No es justo
Doce años. Primero de Secundaria. Nuevo en el centro. Lo soltó así, en plena clase, sin miramientos, con una contundencia solo amortiguada por la sonrisa diáfana, algo pícara, que lo acompaña siempre. “No es justo”, dijo. ¿Qué es lo que no era justo? Que no hubiera conocido antes la, para él, fascinante historia de José Moscati (1880-1927). La tenían que conocer todos, corearon varios. Médico, profesor universitario e investigador científico, pionero en la bioquímica fisiológica, y entre los primeros en aplicar insulina a los diabéticos. De la Real Academia Italiana de Medicina. Se hizo experto en veinte especialidades, urgido por la atención a sus enfermos, los más pobres de Nápoles. ¿Qué le hace tomar esta deriva a alguien que obtiene las mejores calificaciones de su promoción? ¿Qué lo empuja, además, a gastar gran parte de su herencia familiar en que los enfermos más pobres puedan hacer efectivas las recetas que les prescribe? No hay ningún qué, es un quién la fuente que inspira y anima este proceder ético. El centro de la vida de José Moscati, laico y santo, lo ocupaba la amistad con Alguien que hizo de la suya una acción de gracias al Padre de los pobres.
Con mi alumno, también yo digo que no es justo.
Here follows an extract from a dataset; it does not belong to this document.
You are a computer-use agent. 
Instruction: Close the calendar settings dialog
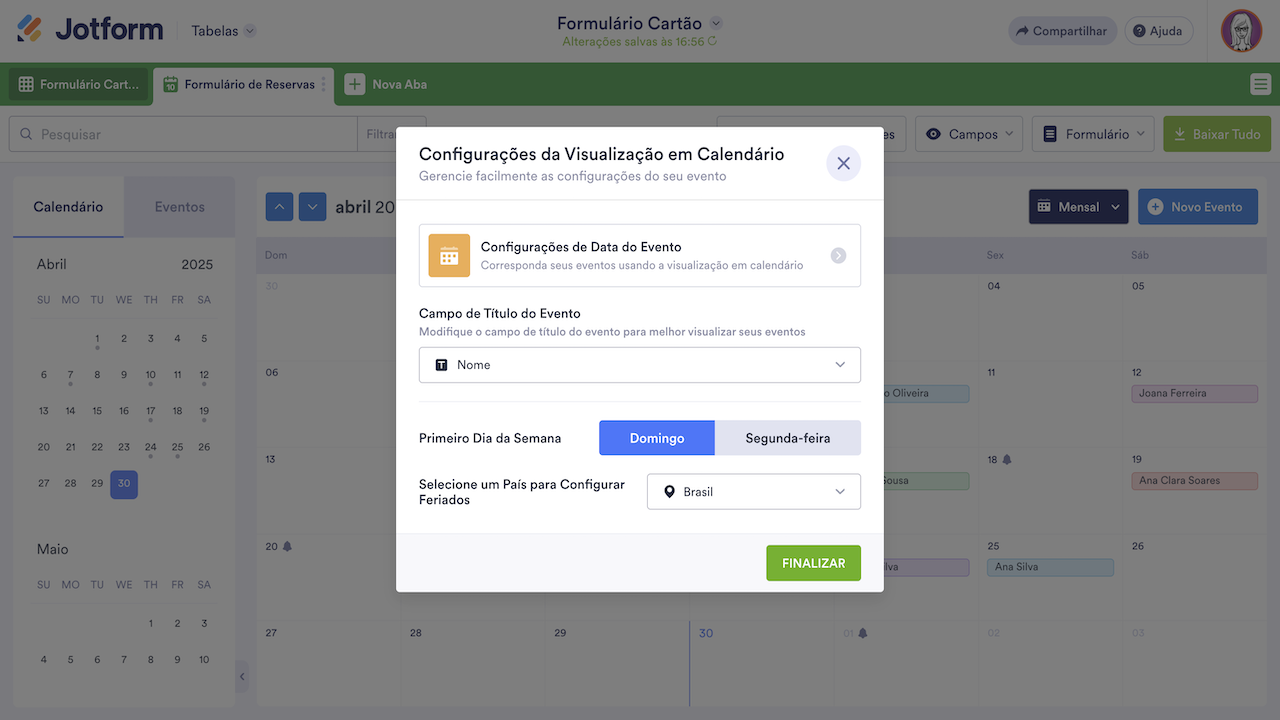pos(843,163)
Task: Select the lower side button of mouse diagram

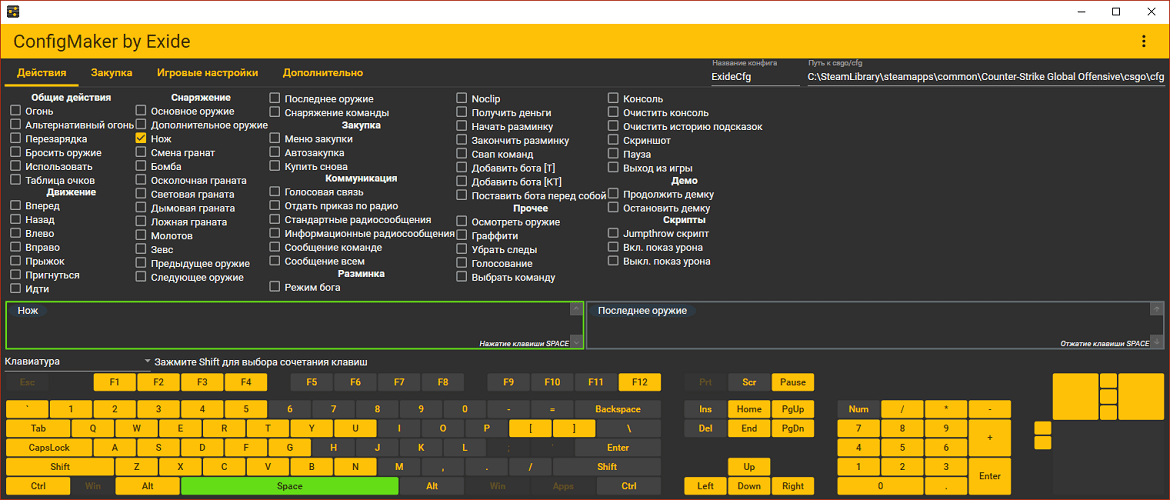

Nadie tiene derecho a hurtar a las nuevas generaciones la historia de la universalización de los valores cívicos. La que ocupa legalmente ahora la escuela afirma que “los valores cívicos han de ser universales y, por tanto, todos los alumnos han de cursarlos”. Y tiene razón. La clase de Religión Católica no sabe cursar otra cosa. Por eso, es católica. Pero no se universalizan imponiendo un uniforme adoctrinador y excluyente, en forma de asignatura, a la escuela. Y menos un Estado democrático. ¿Por qué lo que entiende un niño de primero de la ESO no es capaz de entenderlo una ministra? Misterios.